Love and War Western Style follows the course of true love in the west, and it’s a bumpy ride. Leo and Vinnie are a match made in heaven, if only he’d stop running her over with the tractor. Beryl spurns all her suitors and takes up chicken farming, but tricky Clyde has no intentions of staying spurned. And the wooing of Hallie Bedford makes Machiavelli look like a grade schooler.
A pleasure to read and a joy to perform, Love and War Western Style follows in the rich Canadian radio tradition of Stuart MacLean, Thomas King, and W.O. Mitchell.

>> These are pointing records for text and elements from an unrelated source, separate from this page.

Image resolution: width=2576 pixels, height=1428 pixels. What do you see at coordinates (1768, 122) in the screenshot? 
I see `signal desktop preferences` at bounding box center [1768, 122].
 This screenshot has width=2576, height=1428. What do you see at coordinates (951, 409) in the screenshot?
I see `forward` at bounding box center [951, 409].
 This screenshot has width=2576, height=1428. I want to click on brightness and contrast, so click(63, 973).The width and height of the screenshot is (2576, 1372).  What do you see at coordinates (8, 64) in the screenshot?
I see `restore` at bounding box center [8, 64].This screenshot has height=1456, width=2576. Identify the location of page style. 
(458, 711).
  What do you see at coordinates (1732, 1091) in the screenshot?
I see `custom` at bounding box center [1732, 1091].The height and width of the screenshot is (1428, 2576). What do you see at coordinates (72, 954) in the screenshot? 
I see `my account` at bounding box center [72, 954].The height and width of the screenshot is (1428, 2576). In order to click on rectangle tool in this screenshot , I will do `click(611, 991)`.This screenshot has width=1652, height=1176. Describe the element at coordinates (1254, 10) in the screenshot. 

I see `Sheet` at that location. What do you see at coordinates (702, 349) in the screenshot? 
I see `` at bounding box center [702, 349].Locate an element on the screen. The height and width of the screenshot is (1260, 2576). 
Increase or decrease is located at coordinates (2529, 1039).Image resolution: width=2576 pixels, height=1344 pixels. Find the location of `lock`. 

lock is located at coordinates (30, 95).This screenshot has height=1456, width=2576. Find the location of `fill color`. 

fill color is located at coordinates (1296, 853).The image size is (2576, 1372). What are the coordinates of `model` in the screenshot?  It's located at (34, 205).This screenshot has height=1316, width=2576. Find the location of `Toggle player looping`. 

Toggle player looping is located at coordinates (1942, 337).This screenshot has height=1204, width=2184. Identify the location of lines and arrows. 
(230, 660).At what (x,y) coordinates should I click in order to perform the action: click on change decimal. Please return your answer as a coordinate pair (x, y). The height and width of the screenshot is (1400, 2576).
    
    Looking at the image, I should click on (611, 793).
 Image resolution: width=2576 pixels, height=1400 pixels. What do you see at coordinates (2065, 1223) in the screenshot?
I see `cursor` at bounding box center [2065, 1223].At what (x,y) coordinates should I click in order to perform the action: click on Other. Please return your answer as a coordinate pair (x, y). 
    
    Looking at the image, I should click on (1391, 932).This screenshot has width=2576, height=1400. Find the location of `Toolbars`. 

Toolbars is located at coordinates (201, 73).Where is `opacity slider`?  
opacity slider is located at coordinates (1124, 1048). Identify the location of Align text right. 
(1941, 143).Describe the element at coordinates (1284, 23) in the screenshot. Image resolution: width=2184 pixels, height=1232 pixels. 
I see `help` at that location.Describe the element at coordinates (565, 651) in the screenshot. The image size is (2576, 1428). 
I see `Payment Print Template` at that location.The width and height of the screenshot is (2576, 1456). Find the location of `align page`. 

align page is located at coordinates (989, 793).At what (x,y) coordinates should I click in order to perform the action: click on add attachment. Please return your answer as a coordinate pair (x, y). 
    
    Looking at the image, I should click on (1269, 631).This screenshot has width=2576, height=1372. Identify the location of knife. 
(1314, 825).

Rose Scollard is an award-winning Calgary playwright who loves to explore themes from unexpected perspectives. She is the co-founder of Maenad Productions, Western Canada’s first woman-centered theatre and author of Tango Noir.
Western radio humour at its slapstick best. In these radio plays, the men are feckless but don’t know it. The women know it but can’t help it. The horses can talk. The gags pop like cheerful balloons. A lot of laughs in them there hills.